RECORDS TO USE:
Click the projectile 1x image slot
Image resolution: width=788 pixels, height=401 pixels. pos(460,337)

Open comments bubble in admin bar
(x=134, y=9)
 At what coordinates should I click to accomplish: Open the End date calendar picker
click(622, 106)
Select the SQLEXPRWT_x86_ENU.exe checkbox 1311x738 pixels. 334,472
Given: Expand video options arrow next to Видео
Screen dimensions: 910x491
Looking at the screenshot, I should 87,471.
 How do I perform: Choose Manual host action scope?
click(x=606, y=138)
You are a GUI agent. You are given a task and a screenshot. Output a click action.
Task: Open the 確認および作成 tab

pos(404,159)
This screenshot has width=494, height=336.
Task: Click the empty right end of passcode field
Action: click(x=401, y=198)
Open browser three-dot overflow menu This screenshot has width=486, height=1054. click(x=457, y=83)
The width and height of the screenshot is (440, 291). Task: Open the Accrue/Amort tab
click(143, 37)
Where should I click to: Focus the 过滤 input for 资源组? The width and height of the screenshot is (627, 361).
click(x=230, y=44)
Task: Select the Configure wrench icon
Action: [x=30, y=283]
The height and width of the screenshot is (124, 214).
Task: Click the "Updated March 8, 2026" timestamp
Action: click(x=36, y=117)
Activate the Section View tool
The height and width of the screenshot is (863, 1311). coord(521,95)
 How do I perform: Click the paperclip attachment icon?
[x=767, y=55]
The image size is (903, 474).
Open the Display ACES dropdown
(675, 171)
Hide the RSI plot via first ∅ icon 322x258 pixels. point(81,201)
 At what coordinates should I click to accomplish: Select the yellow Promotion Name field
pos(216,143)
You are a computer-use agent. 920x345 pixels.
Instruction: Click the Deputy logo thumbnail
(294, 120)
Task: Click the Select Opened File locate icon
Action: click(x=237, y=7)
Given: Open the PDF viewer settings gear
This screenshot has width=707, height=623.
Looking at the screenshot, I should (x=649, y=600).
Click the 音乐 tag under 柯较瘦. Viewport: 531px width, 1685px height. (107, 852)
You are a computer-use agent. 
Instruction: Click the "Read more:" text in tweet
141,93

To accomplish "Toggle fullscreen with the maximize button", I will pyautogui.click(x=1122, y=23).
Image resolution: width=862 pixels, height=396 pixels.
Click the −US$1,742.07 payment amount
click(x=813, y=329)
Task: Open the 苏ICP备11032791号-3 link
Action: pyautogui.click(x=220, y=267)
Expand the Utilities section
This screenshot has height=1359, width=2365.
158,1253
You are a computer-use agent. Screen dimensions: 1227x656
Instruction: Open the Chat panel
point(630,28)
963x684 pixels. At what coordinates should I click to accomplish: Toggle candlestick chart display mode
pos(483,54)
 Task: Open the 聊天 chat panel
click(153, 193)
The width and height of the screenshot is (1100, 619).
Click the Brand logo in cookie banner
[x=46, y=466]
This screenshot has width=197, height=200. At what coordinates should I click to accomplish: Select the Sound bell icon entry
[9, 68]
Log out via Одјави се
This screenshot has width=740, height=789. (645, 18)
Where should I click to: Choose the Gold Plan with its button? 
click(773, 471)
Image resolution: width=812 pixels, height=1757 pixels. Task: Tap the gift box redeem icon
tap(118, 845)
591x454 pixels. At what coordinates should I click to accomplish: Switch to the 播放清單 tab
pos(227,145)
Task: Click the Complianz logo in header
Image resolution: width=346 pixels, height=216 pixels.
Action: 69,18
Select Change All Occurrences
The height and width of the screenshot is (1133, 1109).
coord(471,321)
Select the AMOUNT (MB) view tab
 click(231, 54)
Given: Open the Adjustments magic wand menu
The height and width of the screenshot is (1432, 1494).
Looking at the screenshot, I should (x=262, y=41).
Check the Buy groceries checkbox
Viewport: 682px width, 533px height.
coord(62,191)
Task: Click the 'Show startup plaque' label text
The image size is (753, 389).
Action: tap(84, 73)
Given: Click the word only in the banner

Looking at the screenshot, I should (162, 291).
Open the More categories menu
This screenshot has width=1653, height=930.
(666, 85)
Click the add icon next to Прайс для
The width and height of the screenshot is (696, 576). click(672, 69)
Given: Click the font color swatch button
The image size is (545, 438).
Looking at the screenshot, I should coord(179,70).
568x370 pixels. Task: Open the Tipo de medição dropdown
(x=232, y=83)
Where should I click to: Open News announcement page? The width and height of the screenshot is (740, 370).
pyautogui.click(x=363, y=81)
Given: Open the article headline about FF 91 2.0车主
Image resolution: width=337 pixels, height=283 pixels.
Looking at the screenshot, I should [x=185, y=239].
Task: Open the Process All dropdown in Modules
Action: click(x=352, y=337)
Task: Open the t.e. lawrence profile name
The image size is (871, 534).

WHAT IS BEING ASKED: Output the listing above in full. Every line must match.

ANSWER FOR THIS EXERCISE:
Click the projectile 1x image slot
Image resolution: width=788 pixels, height=401 pixels. pos(460,337)

Open comments bubble in admin bar
(x=134, y=9)
 At what coordinates should I click to accomplish: Open the End date calendar picker
click(622, 106)
Select the SQLEXPRWT_x86_ENU.exe checkbox 1311x738 pixels. 334,472
Given: Expand video options arrow next to Видео
Screen dimensions: 910x491
Looking at the screenshot, I should 87,471.
 How do I perform: Choose Manual host action scope?
click(x=606, y=138)
You are a GUI agent. You are given a task and a screenshot. Output a click action.
Task: Open the 確認および作成 tab

pos(404,159)
This screenshot has width=494, height=336.
Task: Click the empty right end of passcode field
Action: click(x=401, y=198)
Open browser three-dot overflow menu This screenshot has width=486, height=1054. click(x=457, y=83)
The width and height of the screenshot is (440, 291). Task: Open the Accrue/Amort tab
click(143, 37)
Where should I click to: Focus the 过滤 input for 资源组? The width and height of the screenshot is (627, 361).
click(x=230, y=44)
Task: Select the Configure wrench icon
Action: [x=30, y=283]
The height and width of the screenshot is (124, 214).
Task: Click the "Updated March 8, 2026" timestamp
Action: click(x=36, y=117)
Activate the Section View tool
The height and width of the screenshot is (863, 1311). coord(521,95)
 How do I perform: Click the paperclip attachment icon?
[x=767, y=55]
The image size is (903, 474).
Open the Display ACES dropdown
(675, 171)
Hide the RSI plot via first ∅ icon 322x258 pixels. point(81,201)
 At what coordinates should I click to accomplish: Select the yellow Promotion Name field
pos(216,143)
You are a computer-use agent. 920x345 pixels.
Instruction: Click the Deputy logo thumbnail
(294, 120)
Task: Click the Select Opened File locate icon
Action: click(x=237, y=7)
Given: Open the PDF viewer settings gear
This screenshot has width=707, height=623.
Looking at the screenshot, I should (x=649, y=600).
Click the 音乐 tag under 柯较瘦. Viewport: 531px width, 1685px height. (107, 852)
You are a computer-use agent. 
Instruction: Click the "Read more:" text in tweet
141,93

To accomplish "Toggle fullscreen with the maximize button", I will pyautogui.click(x=1122, y=23).
Image resolution: width=862 pixels, height=396 pixels.
Click the −US$1,742.07 payment amount
click(x=813, y=329)
Task: Open the 苏ICP备11032791号-3 link
Action: pyautogui.click(x=220, y=267)
Expand the Utilities section
This screenshot has height=1359, width=2365.
158,1253
You are a computer-use agent. Screen dimensions: 1227x656
Instruction: Open the Chat panel
point(630,28)
963x684 pixels. At what coordinates should I click to accomplish: Toggle candlestick chart display mode
pos(483,54)
 Task: Open the 聊天 chat panel
click(153, 193)
The width and height of the screenshot is (1100, 619).
Click the Brand logo in cookie banner
[x=46, y=466]
This screenshot has width=197, height=200. At what coordinates should I click to accomplish: Select the Sound bell icon entry
[9, 68]
Log out via Одјави се
This screenshot has width=740, height=789. (645, 18)
Where should I click to: Choose the Gold Plan with its button? 
click(773, 471)
Image resolution: width=812 pixels, height=1757 pixels. Task: Tap the gift box redeem icon
tap(118, 845)
591x454 pixels. At what coordinates should I click to accomplish: Switch to the 播放清單 tab
pos(227,145)
Task: Click the Complianz logo in header
Image resolution: width=346 pixels, height=216 pixels.
Action: 69,18
Select Change All Occurrences
The height and width of the screenshot is (1133, 1109).
coord(471,321)
Select the AMOUNT (MB) view tab
 click(231, 54)
Given: Open the Adjustments magic wand menu
The height and width of the screenshot is (1432, 1494).
Looking at the screenshot, I should (x=262, y=41).
Check the Buy groceries checkbox
Viewport: 682px width, 533px height.
coord(62,191)
Task: Click the 'Show startup plaque' label text
The image size is (753, 389).
Action: tap(84, 73)
Given: Click the word only in the banner

Looking at the screenshot, I should (162, 291).
Open the More categories menu
This screenshot has width=1653, height=930.
(666, 85)
Click the add icon next to Прайс для
The width and height of the screenshot is (696, 576). click(672, 69)
Given: Click the font color swatch button
The image size is (545, 438).
Looking at the screenshot, I should coord(179,70).
568x370 pixels. Task: Open the Tipo de medição dropdown
(x=232, y=83)
Where should I click to: Open News announcement page? The width and height of the screenshot is (740, 370).
pyautogui.click(x=363, y=81)
Given: Open the article headline about FF 91 2.0车主
Image resolution: width=337 pixels, height=283 pixels.
Looking at the screenshot, I should [x=185, y=239].
Task: Open the Process All dropdown in Modules
Action: click(x=352, y=337)
Task: Open the t.e. lawrence profile name
The image size is (871, 534).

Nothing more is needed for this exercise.